Recently in the Confluence team we’ve been increasing the amount of code reviewing that we do before new code is released in the product. As the resident Confluence code review practice champion, this makes me happy. In fact in the three separate code reviews that I was involved with in one iteration, we prevented three fairly significant defects from making their way into Confluence 2.7 (and yes one of those was in my code).

Code reviews are great because not only can they prevent defects from shipping to customers, they are also a great learning tool for both author and reviewer. But why should the learning stop there, trapped in an obscure Crucible review or in a conversation that is quickly receding into the thick fog of time past? There are some things that I see quite often in a code review that would be best shared amongst all developers so that we can get a global reduction in certain problems within our code bases. Sharing the results of code reviews also serves as a meta-review of the reviewer’s findings as well – after all reviewers may have their own misconceptions and ill founded beliefs.

As part of the reviewing process in the Confluence team I plan to put together a regular news post highlighting any common problems or particularly interesting cases turned up in reviews performed within the team. So without any further ado I present you with the inaugural edition of the Monthly Code Smell.

Sets are great filters

I saw this quite often during a code test I administered for my position at my previous employer and happened to see it again incidentally while reviewing some changes to the JIRA issues macro. Given a task to filter a collection for duplicates much code will go to the effort of iterating over a collection checking for the existence of an element in another collection and acting accordingly.

This piece of code filtered out any columns that weren’t supported by the macro when the user specified their own list of columns.

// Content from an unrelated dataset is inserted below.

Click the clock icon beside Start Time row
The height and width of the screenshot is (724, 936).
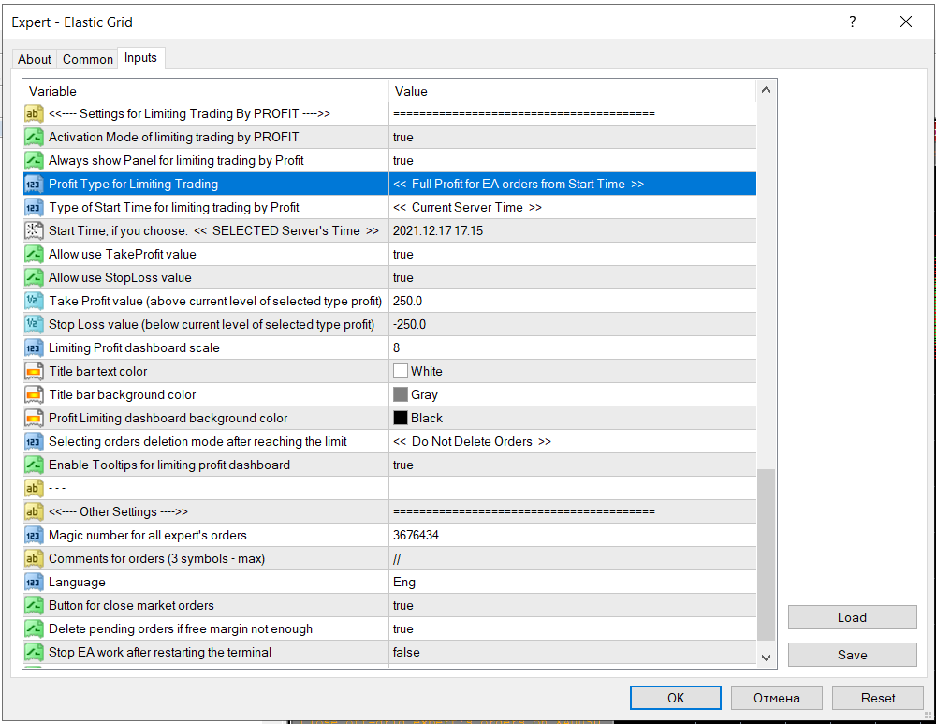coord(33,230)
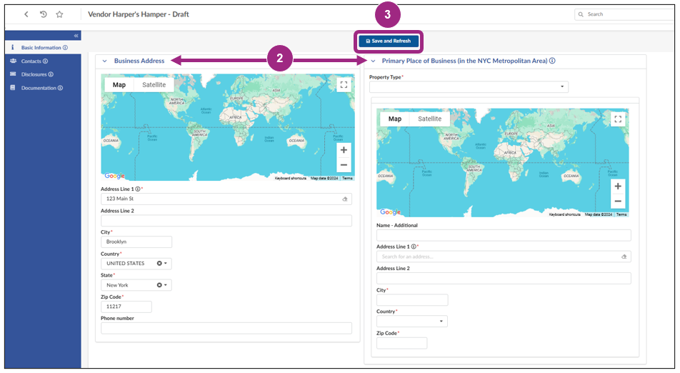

private List prepareDisplayColumns(String columns)
{
if (columns == null || columns.equals(""))
{ // No "columns" defined so using the defaults!
return defaultColumns;
}
else
{
StringTokenizer tokenizer = new StringTokenizer(columns, ",;");
List list = new LinkedList();
while (tokenizer.hasMoreTokens())
{
String col = tokenizer.nextToken().toLowerCase().trim();
if (defaultColumns.contains(col) && !list.contains(col))
list.add(col);
}
if (list.isEmpty())
return defaultColumns;
else
return list;
}
}

Compare this with the following, functionally equivalent code:

private Set prepareDisplayColumns(String columns)
{
if (!TextUtils.stringSet(columns))
return defaultColumns; // An unmodifiable collection of course
Set columnSet = new LinkedHashSet(Arrays.asList(columns.split(",|;")));
columnSet.retainAll(defaultColumns);
return columnSet.isEmpty() ? defaultColumns : Collections.unmodifiableSet(columnSet);
}

A LinkedHashSet was employed because the specification order of the columns in the delimited string was significant for the table rendering order. The LinkedHashSet guarantees that the iteration order for the set is the same as the addition order. Passing a collection to the set constructor returns a set of all unique elements in the original collection, effectively replacing the while loop and condition checking of the original code. The Collection method retainAll is often overlooked as an excellent way of enforcing membership constraints.

Finally it’s worth noting that the JavaDoc for the StringTokenizer class discourages its use and recommends using String.split instead. It’s hard to find out exactly why Sun weakly discourages its use rather than just flat out deprecating and removing it. It would appear that this has happened because of a few idiosyncracies in how the class performs tokenisation which Sun would like to preserve for backwards compatibility. Next time you think StringTokenzier think String.split instead (or java.util.Scanner if you are using Java 5)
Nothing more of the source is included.